In one of the most social and sentimental societies in the world, families are being forced apart, and spending what is normally the most joyful time of year inside, often facing fear or boredom.
Our China advisor Stewart Hansen will have more to say about this, from his on-the-ground perspective. Meanwhile, here's what we've been observing, with an eye on the business impacts.
Necessity The Mother of Invention
Here are some examples of how businesses in China are accelerating their innovation, with necessity being the mother of invention:
JD.com’s unmanned vehicle delivered medical supplies to Wuhan Ninth Hospital from its Renhe delivery station 600 meters away.
This is the first unmanned delivery of medical supplies, and Technode predicts that "unmanned driving technologies applications in food delivery and street sweeping may surge as human-to-human contact is discouraged across the country to reduce the risk of infection."
ROBOTS AND DRONES
Further South, in Guangdong province, hospitals are using robots to deliver medicine, meals, quilts and clothes, according to ITV.
In other parts of China drones are being used to spray disinfectant, to speak to residents, and even to deliver masks, as you can see in this video from Douyin (the Tiktok of China):
The drone asks the woman in the video what she is doing without a mask, then delivers a mask for her. How's that for public service!
Western media paints this use of technology as "big brother" and fails to see the context. In China, it's very normal to see and hear public service messages from every available channel. When the streets are deserted, it only makes sense to take to the skies.
We get a bit of meta-commentary in this Shanghaiist piece, which explains the reaction of Twitter users to videos like the one above. Amidst the fear of Western commentators, podcast host Carol Yin explains that some videos are done by social media influencers, and others are done by traffic police (much different from the heavily armed police US viewers are used to!).

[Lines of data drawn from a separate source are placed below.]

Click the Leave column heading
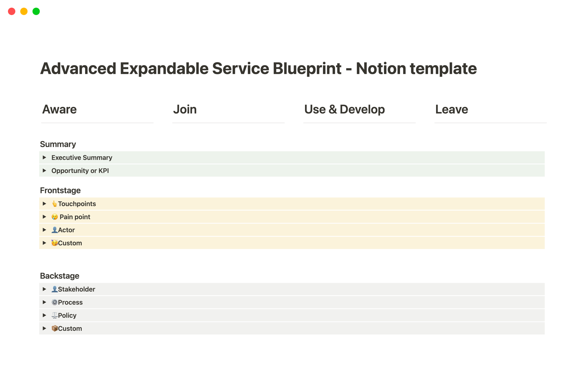 pos(451,109)
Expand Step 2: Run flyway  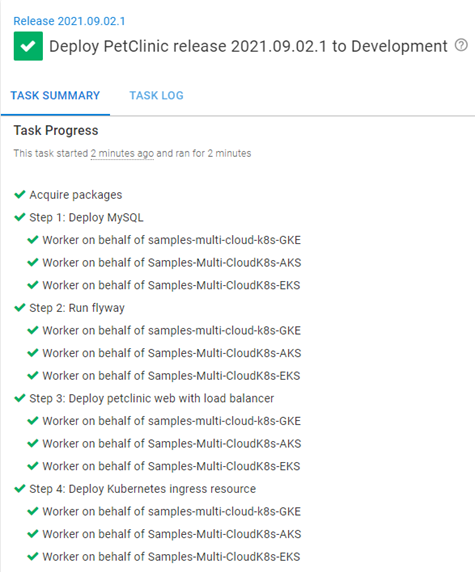click(x=77, y=308)
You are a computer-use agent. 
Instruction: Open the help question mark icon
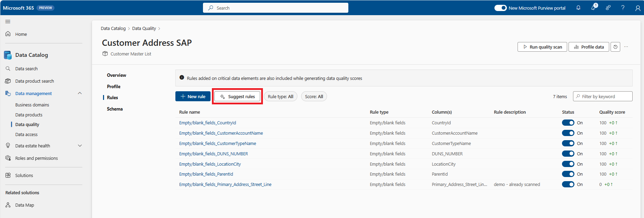pyautogui.click(x=623, y=8)
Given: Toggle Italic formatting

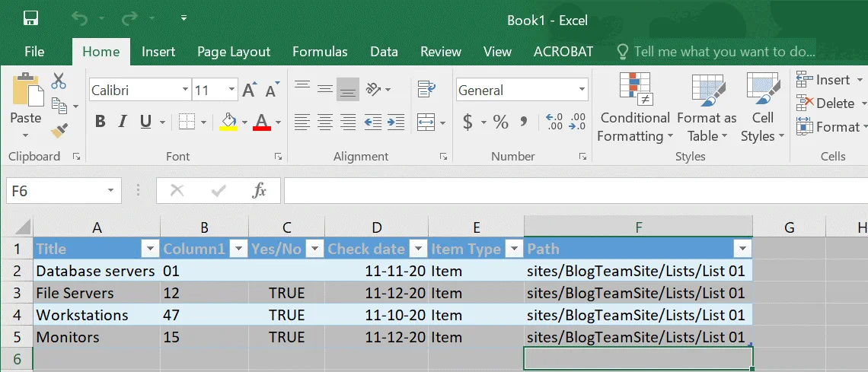Looking at the screenshot, I should click(x=122, y=122).
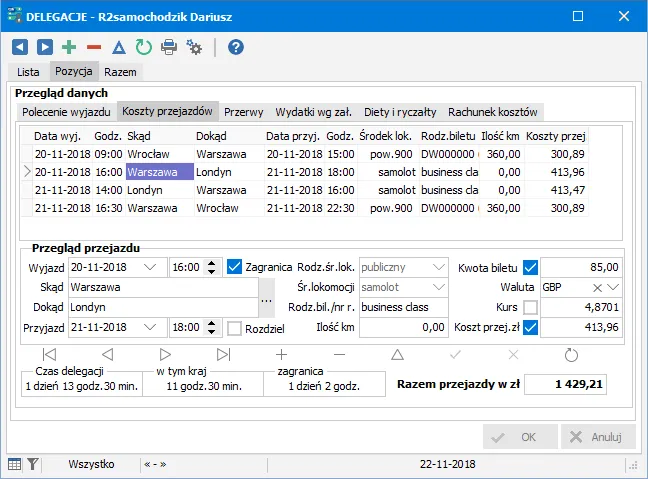
Task: Open the Przyjazd date dropdown
Action: [150, 327]
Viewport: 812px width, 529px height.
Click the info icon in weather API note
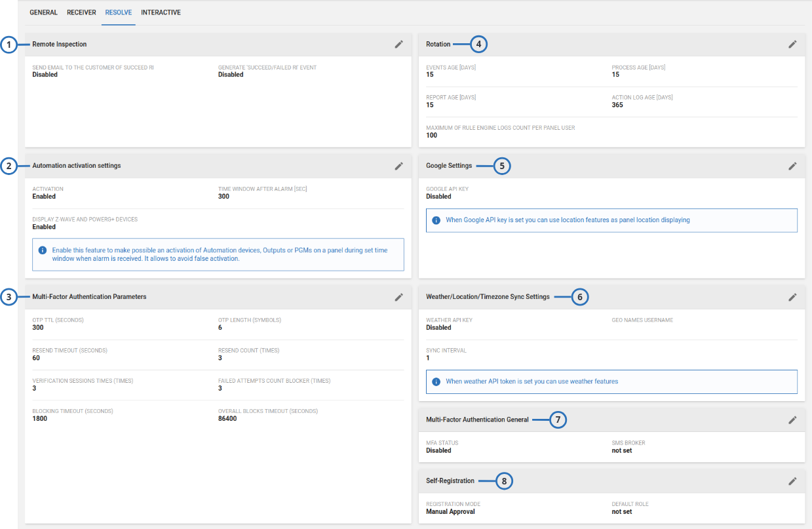click(x=436, y=382)
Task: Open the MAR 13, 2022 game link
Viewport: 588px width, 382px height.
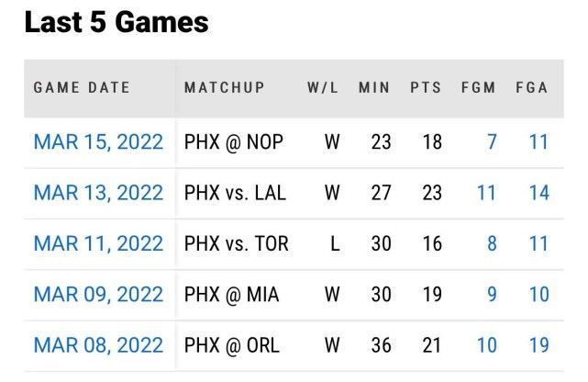Action: pos(98,193)
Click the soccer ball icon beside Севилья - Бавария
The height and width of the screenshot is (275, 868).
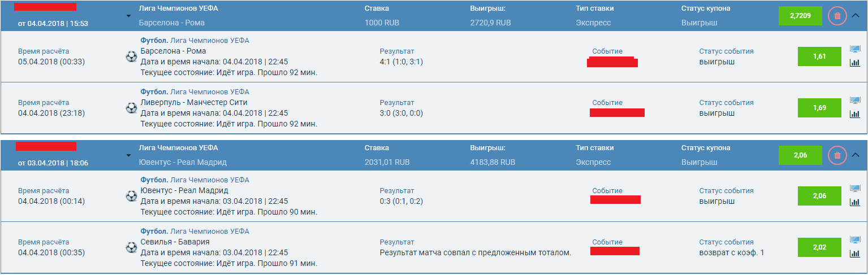[131, 247]
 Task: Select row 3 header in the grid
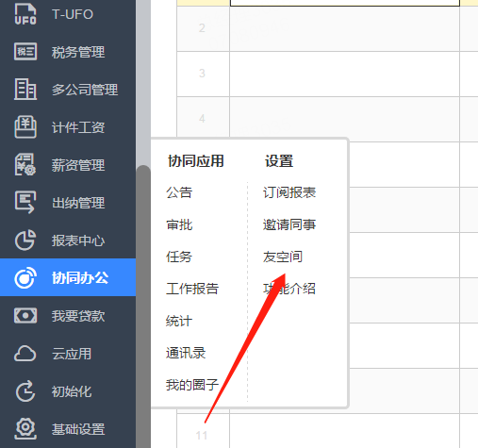[203, 74]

Voluntary quarantine is keeping people away from restaurants, but people still need to eat. China's food delivery infrastructure has been respondent to
Transparency leads to trust. This image, shared in the China Digital Collective WeChat group, shows memos added to food deliver orders, showing the temperature of the chef, waiter and delivery person, in order to reassure customers their food is safe.
China has been a low-trust society. Public demand for transparency, and the technological ability to deliver it, may change that.
The tools for remote collaboration have been around for a long time. Alibaba's team even used them during the SARs outbreak of 2003!
(Source: Alibaba: The House that Jack Ma Built)
While remote collaboration has been possible for many years, China has - until now - relied on a very social work culture, due in part to the strong emphasis on implicit communication.
However two things might permanently change this: a generation raised on WeChat (and before that, QQ), and the enforced solitude of the coronavirus.